За дверью послышался голос Раевского. Лермонтов впустил его, держа в руке перо, и тот все понял, взял с полки книгу и молча сел у камина. Ясно, что Мишель пишет стихи на смерть Пушкина, — что же еще теперь можно писать.

Лермонтов продолжал:

Его противник хладнокровно Наметил выстрел...

Еще раз:

Сошлись, противник хладнокровно Навел удар... надежды нет...

Нет, это не был противник! Нет! — а вот что:

Его убийца хладнокровно Навел удар... спасенья нет; Пустое сердце бьется ровно, В руке не дрогнул пистолет. И что за диво?.. издалёка, Сюда заброшен волей рока...

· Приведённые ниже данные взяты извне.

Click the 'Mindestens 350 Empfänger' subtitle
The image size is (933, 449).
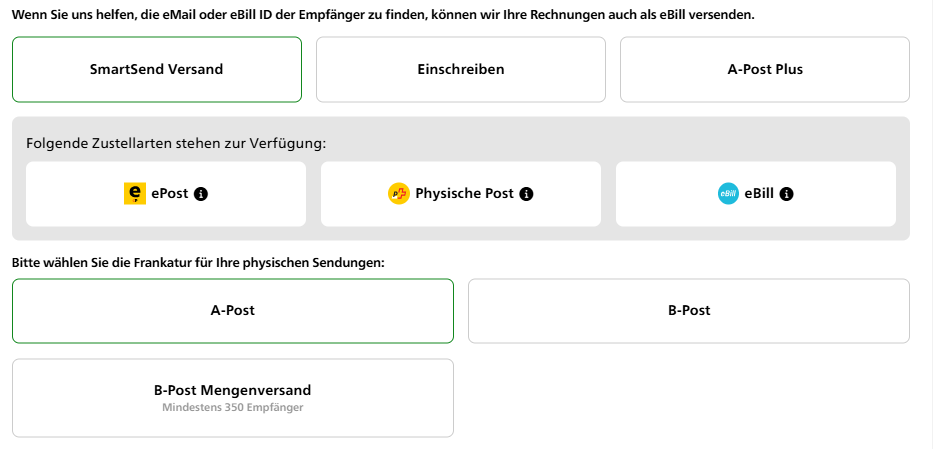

...«Заброшен к нам по воле рока»...

Искатель счастья и чинов...

...«На ловлю счастья и чинов»...

Не мог щадить он нашей славы, Язык чужой, чужие нравы Смеясь он дерзко презирал...

...«Смеясь он дерзко презирал / Земли чужой язык и нравы»...

Не мог щадить он нашей славы; Не мог понять в сей миг кровавый, На что́ он руку поднимал!.. Его душа в заботах света Ни разу не была согрета Восторгом русского поэта, Глубоким, пламенным стихом... Но час настал и нет певца Кавказа!..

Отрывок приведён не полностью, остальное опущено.